The encoder is the piece that will embed the prompt transforming it into vectors. It consists of a Neural Network that will split text into tokens (chunking) and convert those into a dense vector called embedding that will be averaged to make a single vector with a concise meaning. This encoder will work for both, the documents for the store, and the query we will use to the retrieval part. With a store full of multidimensional vectors that came from embedded documents, and a query encoded into a vector, we will compare the distance between the question and the knowledge base utilizing vector calculations like the dot product.
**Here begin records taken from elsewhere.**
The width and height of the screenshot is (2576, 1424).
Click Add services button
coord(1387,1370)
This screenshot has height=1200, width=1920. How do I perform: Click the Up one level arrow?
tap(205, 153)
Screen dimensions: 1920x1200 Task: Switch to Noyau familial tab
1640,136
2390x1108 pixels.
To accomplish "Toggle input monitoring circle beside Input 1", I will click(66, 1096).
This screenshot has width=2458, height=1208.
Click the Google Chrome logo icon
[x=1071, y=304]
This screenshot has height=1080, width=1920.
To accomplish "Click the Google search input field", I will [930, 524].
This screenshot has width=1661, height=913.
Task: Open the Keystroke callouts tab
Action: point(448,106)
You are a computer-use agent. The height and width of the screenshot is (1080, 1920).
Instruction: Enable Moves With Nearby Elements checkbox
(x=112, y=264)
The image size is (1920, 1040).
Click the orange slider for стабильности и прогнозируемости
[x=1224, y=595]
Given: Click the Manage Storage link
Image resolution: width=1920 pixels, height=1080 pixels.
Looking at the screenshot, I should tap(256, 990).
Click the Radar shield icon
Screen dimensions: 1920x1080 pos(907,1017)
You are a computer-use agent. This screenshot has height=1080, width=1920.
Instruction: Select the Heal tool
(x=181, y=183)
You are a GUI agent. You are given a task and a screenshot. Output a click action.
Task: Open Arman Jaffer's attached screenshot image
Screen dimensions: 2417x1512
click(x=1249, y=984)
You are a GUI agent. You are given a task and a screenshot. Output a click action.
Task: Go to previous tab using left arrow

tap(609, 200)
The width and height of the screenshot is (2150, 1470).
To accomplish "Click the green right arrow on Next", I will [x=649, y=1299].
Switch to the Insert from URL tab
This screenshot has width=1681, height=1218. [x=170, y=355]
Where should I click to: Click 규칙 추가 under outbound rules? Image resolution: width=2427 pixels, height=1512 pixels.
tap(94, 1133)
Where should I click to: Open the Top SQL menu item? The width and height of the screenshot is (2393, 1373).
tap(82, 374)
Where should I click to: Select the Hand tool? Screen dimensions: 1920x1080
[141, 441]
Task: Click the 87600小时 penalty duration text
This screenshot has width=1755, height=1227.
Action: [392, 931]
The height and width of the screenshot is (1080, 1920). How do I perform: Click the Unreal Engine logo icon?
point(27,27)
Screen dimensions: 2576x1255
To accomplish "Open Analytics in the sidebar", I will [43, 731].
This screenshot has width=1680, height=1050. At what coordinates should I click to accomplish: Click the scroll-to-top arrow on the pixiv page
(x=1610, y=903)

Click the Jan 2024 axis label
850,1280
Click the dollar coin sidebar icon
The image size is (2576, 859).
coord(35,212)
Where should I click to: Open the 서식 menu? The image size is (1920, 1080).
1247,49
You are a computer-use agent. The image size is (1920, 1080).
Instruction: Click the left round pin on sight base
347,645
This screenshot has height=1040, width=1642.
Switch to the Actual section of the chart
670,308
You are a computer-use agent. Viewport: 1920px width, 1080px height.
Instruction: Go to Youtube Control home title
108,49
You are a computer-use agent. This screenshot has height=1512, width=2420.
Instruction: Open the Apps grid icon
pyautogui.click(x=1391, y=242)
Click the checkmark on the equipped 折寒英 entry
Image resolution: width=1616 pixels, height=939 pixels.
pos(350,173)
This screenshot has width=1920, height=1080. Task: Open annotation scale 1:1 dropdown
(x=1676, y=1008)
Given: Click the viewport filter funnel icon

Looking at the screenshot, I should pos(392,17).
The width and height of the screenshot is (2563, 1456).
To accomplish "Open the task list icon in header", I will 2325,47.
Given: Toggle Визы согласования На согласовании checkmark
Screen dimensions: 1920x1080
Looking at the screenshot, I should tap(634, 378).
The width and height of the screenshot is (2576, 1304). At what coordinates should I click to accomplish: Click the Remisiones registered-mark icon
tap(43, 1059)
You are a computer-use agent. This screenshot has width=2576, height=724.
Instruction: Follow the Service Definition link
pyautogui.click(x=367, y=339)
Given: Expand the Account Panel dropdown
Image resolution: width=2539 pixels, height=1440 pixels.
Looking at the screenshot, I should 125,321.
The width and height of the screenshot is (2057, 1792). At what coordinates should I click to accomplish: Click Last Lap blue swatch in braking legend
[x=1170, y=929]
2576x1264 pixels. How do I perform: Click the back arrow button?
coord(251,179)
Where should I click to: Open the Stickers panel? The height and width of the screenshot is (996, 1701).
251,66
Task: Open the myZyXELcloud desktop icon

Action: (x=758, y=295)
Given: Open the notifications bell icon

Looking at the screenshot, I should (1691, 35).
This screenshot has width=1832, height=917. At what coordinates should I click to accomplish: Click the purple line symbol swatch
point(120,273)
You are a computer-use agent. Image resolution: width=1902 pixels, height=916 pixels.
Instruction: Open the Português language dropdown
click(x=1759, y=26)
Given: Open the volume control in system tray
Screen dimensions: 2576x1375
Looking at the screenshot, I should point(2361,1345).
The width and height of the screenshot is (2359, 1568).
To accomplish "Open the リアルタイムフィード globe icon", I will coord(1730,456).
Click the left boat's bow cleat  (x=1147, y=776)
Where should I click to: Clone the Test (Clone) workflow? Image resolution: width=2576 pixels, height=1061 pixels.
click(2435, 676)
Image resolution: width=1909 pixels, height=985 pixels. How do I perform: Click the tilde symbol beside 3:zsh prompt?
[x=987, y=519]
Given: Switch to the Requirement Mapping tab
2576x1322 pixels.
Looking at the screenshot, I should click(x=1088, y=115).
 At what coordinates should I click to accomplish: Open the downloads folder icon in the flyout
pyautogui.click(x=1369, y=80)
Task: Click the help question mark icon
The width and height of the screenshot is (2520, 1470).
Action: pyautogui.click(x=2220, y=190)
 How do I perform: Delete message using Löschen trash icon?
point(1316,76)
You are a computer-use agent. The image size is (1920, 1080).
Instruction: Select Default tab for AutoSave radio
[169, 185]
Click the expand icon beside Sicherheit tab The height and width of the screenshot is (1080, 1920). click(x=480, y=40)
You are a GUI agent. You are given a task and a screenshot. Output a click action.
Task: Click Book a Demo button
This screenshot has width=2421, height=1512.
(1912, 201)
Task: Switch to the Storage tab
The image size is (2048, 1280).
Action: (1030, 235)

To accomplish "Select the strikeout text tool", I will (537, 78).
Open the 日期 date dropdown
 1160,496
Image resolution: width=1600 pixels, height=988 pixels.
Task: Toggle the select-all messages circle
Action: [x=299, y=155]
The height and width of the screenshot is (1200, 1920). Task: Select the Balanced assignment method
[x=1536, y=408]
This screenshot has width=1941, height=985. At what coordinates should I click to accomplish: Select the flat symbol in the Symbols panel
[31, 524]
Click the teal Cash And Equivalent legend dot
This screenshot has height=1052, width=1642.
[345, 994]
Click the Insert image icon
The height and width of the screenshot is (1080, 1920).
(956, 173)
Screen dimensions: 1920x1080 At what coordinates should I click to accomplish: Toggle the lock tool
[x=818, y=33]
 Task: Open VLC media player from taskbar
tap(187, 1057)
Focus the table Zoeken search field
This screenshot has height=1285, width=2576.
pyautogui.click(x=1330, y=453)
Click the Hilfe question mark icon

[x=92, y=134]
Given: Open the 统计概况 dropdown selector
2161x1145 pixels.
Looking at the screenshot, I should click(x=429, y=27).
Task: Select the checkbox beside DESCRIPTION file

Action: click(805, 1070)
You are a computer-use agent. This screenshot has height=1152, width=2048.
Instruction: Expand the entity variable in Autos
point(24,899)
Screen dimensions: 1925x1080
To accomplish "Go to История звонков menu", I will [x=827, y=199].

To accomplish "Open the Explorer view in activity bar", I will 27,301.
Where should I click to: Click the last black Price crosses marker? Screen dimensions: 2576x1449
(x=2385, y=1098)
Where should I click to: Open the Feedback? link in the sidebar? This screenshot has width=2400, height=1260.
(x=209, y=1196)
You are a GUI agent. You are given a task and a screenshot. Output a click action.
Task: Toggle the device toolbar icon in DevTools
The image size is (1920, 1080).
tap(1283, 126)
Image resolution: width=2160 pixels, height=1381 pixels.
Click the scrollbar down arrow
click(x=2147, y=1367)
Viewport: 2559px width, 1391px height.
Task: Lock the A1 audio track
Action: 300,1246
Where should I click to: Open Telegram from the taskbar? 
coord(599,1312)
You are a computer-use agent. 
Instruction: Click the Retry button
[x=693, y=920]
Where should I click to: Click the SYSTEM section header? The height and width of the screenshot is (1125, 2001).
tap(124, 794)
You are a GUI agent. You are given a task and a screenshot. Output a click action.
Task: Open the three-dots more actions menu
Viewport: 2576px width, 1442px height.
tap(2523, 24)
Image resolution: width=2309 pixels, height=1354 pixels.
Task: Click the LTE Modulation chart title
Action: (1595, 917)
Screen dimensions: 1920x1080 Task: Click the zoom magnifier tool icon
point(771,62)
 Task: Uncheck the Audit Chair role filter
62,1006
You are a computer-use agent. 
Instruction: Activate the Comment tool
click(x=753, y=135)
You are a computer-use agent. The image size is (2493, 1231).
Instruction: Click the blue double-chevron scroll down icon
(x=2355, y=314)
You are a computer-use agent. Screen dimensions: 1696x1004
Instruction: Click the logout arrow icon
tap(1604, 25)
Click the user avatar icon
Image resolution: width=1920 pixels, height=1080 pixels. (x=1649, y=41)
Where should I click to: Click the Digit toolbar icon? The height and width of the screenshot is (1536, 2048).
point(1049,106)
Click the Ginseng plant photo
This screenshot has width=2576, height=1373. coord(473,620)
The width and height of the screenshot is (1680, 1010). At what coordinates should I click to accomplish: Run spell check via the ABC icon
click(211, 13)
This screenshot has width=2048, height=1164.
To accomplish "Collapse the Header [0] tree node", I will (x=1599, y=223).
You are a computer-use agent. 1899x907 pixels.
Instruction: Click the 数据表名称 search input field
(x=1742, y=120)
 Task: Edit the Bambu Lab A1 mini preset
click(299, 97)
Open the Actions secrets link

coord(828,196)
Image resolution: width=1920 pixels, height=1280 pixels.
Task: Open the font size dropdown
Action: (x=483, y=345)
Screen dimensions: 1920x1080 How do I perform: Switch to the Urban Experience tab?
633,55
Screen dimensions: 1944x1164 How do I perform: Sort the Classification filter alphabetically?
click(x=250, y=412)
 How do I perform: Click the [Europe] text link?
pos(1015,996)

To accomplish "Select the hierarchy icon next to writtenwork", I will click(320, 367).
Usually the conversion rate from tokens to words is 100 token β‰ˆ 75 words

Why not to rely on input only? 🧐

  • Dependency β†’ The user needs to have the information to pass to the model β†’ this is replaced by the data store
  • Capacity β†’ The token capacity is limited β†’ With RAG we retrieve only relevant information
  • Redundancy β†’ If the model has too much data it can fall into the needle in a haystack situation β†’ With chunking we have short relevant data
  • Time β†’ Longer prompts will take more time to be processed β†’ As with have less bloated information we take less time to process
  • Cost β†’ Increased computational cost of longer prompts β†’ Shorter meaningful data, shorter computational requirement and cost

Shortcomings

  • The embedding of the documents need to be the same as the prompt's one
  • The model needs to be guarded by guardrail to say when it doesn't know something
  • If the retriever is not good enough we might miss answerable prompts

Recap πŸ€“

RAG is a very useful technique to add relevant information to foundational models. By using an external, updatable, source called documents store, we can retrieve and add relevant information every time the user makes a query. By using encoders we shrink the computational costs and add only relevant meaningful data to the user prompt.